Over half of Canadian Muslims, according to one survey, worry about violent extremists. But there seems to be little open pushback against hard-core Hamas supporters. In Toronto, home to both Canada’s largest Jewish population and a much larger Muslim community, there’s been an ongoing pattern of mass demonstrations and attacks on Jewish institutions. Toronto, reckons former Liberal senator Jerry Grafstein, leads cities in the western world in per capita antisemitic hate incidents.
Things are not appreciably better in Montreal, which has recently experienced a massive anti-Israel gathering and a riotous demonstration of 85,000, complete with property damage and calls for a new “final solution.” As Montreal was being occupied by terrorist sympathizers, the prime minister was dancing at a Taylor Swift concert in Toronto. Vancouver, too, has seen mass demonstrations openly aligned with the terrorist cause and the eradication of Israel; of the major Canadian cities, only Calgary (and in some cases, Ottawa) seems willing to crack down on demonstrators who violate the law.
Anti-Israel attitudes have also been widely accepted by the education establishment, once largely populated by Jews, but now increasingly by those who are pro-Hamas. There’s been an attempt by the student government at the Scarborough campus of the University of Toronto to restrict the sale of kosher food, and riots have recently broken out at Concordia University in Montreal.
Carleton University in Ottawa may have the best antisemitic bragging rights for employing Hassan Diab, who was convicted by a French court of bombing a Paris synagogue in 1980.

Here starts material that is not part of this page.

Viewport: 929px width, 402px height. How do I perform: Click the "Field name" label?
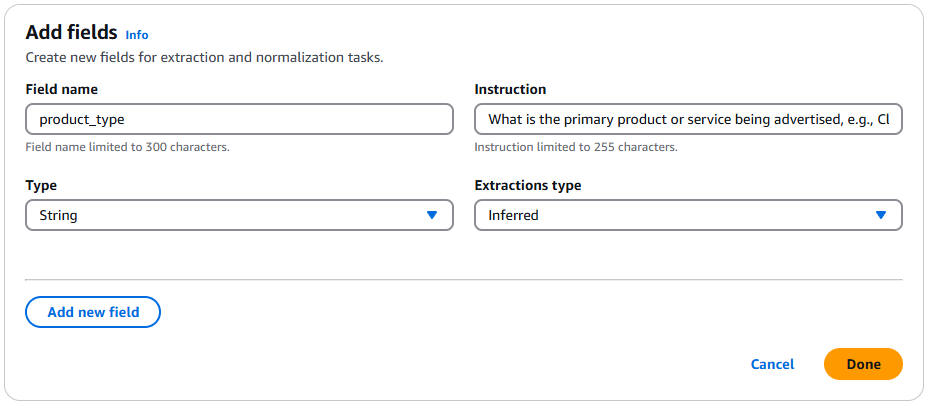click(61, 90)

In such an atmosphere, it’s no surprise that teachers trained in Canadian universities now seek to indoctrinate a new generation of antisemites. In Toronto, children as young as eight were brought by their progressive teachers on a field trip to what turned out to be an anti-Israel rally. This does not augur well for the future.
These developments should not only matter to Jews. Canada has also benefited from the contributions of many Jewish people, from Uncle Morris to Richler, Leonard Cohen, the Reichmanns and Bronfmans. The decline of Canadian Jewry would be a national tragedy, reversing the very things that have made the country such a good one.